Research in Gerontological Nursing
- Discipline: Nursing
- Language: English
- Edited by: Christine Kovach

Publication details
- History: 2008–present
- Publisher: Healio
- Frequency: Bimonthly
- Open access: Hybrid
- Impact factor: 0.855 (2017)

Standard abbreviations
- ISO 4: Res. Gerontol. Nurs.

Indexing
- ISSN: 1940-4921 (print) 1938-2464 (web)

Links
- Journal homepage; Online access; Online archive;

= Research in Gerontological Nursing =

Research in Gerontological Nursing is a monthly peer-reviewed nursing journal covering gerontological nursing. It was established in 2008 and is published by Healio.

==History==
The journal was established as a quarterly journal in 2008 with Kathleen Buckwalter as founding editor-in-chief. She served until 2012, when she was succeeded by Christine R. Kovach.

In 2014, the journal increased its publication frequency from four issues per year to six.

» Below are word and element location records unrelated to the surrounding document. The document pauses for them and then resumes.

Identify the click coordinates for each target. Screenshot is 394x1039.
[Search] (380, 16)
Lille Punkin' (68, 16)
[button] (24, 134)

==Abstracting and indexing==
The journal is abstracted and indexed in:

- CINAHL
- Current Contents/Clinical Medicine
- Current Contents/Social & Behavioral Sciences
- EBSCO databases
- Embase
- MEDLINE/PubMed
- ProQuest databases
- Science Citation Index Expanded
- Scopus
- Social Sciences Citation Index

According to the Journal Citation Reports, the journal has a 2017 impact factor of 0.855.